Similarly, the race must not be overtly evil, stupid or undead. This rules out things like Satyrs who are openly malevolent towards humans and cave trolls who are too stupid to understand any quests given to them. Again, for everyone's convenience and I've never heard of a campaign with evil PCs going well.

When I have finalised my list, I'll post them here. Meanwhile I welcome any suggestions that might arise both for cool races and


  1. Good post. You have many of the same instincts I have.

    I 100% agree on the difference between Species & Races. It's a hangover from the mistakes made in the 70's. You post made me ensure that such confusion is cleared up in my own latest post, which overlaps your own subject quite a bit.

    Anyway, take a look at my own post ->

    Happy blogging!

    1. Thanks.
      I've been doing a bit of reading, and it seems to be a popular opinion, especially among the OSR, that human-centric games should be the focus of games. I'm not one to knock other's opinions but I think level limits etc. for non-humans are pointless.

    2. There are so many different rules systems and settings in the RPG Universe... should be something for everyone out there.

      Artifical things, such as level limits, certain classes wearing certain armour or using weapons etc makes little sense to me.

      Cultural Restrictions I get. EG a Cleric using blunt weapons so not to spill blood (which is historical, where Christian Clerics fought other Christians - but they put the mace down and picked up any weapon to smite the godless).

      Perhaps in certain rule systems metal does interfere with the casting of Magic... yet in such the Mage can stand next to the Paladin without adverse effect, magical armour and weapons exist... so not exactly consistent!

      In my own favourite system, Chivalry and Sorcery there don't tend to be these arbitrary restrictions. If a Mage can get a little training in the wearing/use of heavy metal armour, and is strong/fit enough to wear it... why the hell not? (in reality, the Mage will get exhausted by wearing it after 30 mins and probably take it off "because it chafes", he wasn't trained in it from the age of 8 like a Knight was).

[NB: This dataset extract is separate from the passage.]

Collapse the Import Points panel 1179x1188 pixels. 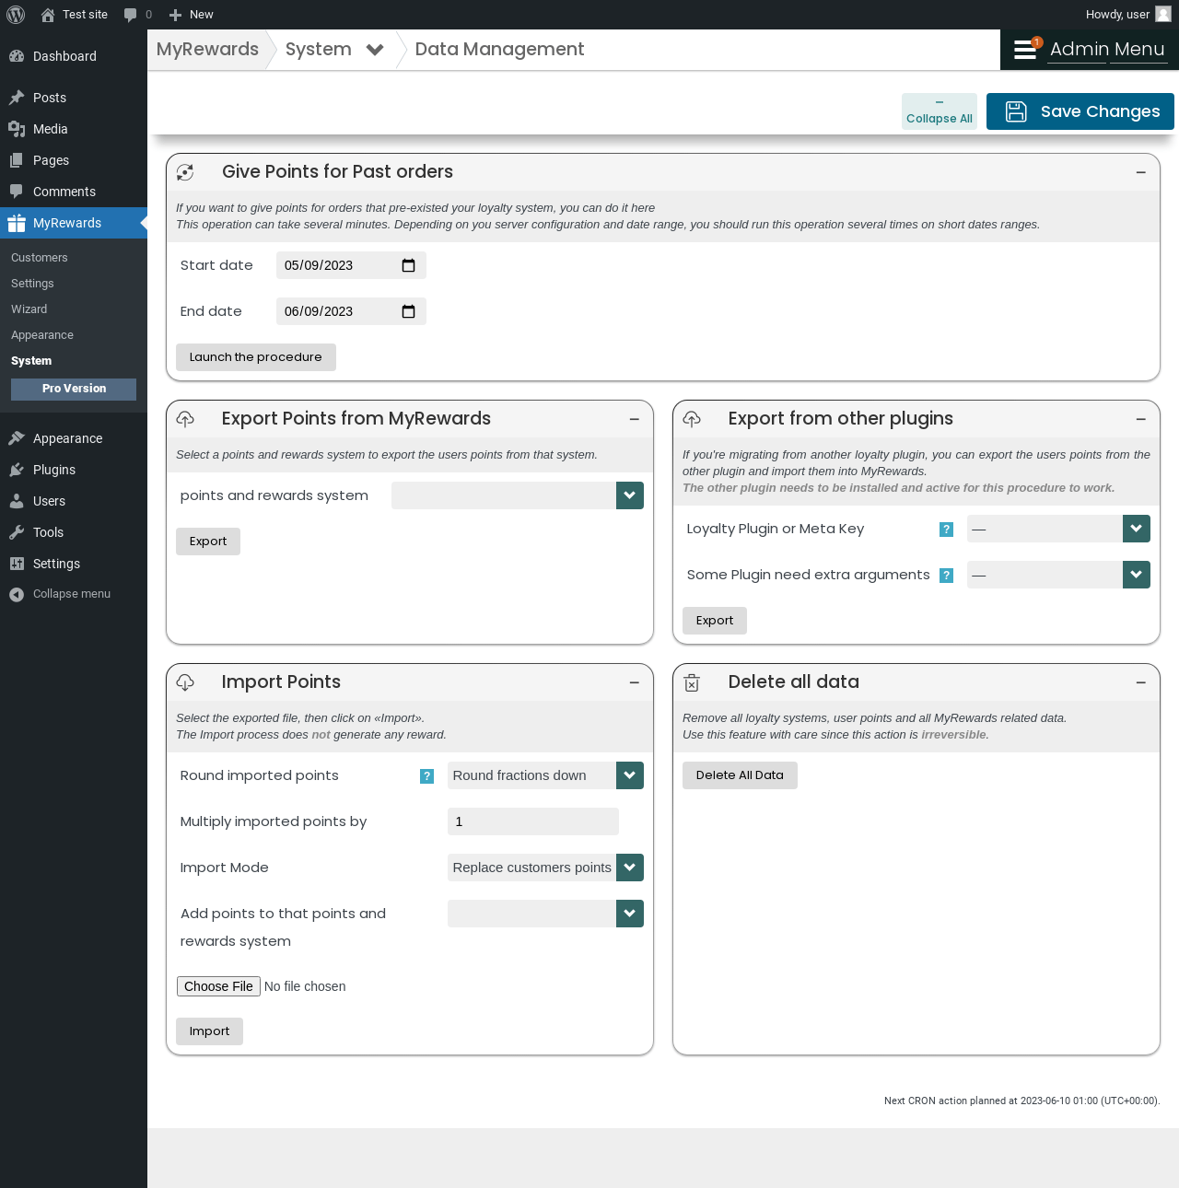pos(635,682)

    3. This is a good point. I should probably make a point of following some more new-school bloggers too.

      You make exactly the sort of sense I'm going for. Arbitrary restrictions are annoying, logical ones (size and strength based for example) are good.

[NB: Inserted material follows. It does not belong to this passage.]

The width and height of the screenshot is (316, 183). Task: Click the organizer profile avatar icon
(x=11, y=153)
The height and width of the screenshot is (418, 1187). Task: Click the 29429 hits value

    4. Some rules systems will allow you to do stuff much more easily than others (EG in C&S helmets "work", in D&D people need to House Rule a backstory on how to handle helmets, IE they don't work and are fudged).

      Oh and Chivalry and Sorcery *is* Old School (1st edition was 1977, but was in limited publication as a precursor in 1976).

      Don't buy into the bullshit of the minority who declare that D&D is the only "true" OSR, they know no better. Check out:

    5. Ah fair enough. To be honest I know very little about D&D, I've only ever played in one game and that was 4th ed. Why would helmets not work? Although I suppose it depends on stuff like how hit-locations are handled...

      I shall do some digging into C&S, thanks for the linkage.

    6. it doesn't work because there are no hit locations, so every location de facto has the same AC/damage absorbtion.

      Most back-stories will say "it is assumed you are wearing a helmet of the same calibre as to the bulk of your armour". Other's will House Rule that if you wear a helmet you'll be let of any critical hit on the head etc. It's all a bit of a mess.

      It doesn't mean that those players and GM's aren't having fun, and that's what is all about.

      It can be tricky to have "the right amount of detail" in a game, so many D&D 4e plays like a computer game/board game. To others C&S is "too complicated" etc. It's a big world and as long as people don't have blinkers on and take a look around they should find what suits their own preferences.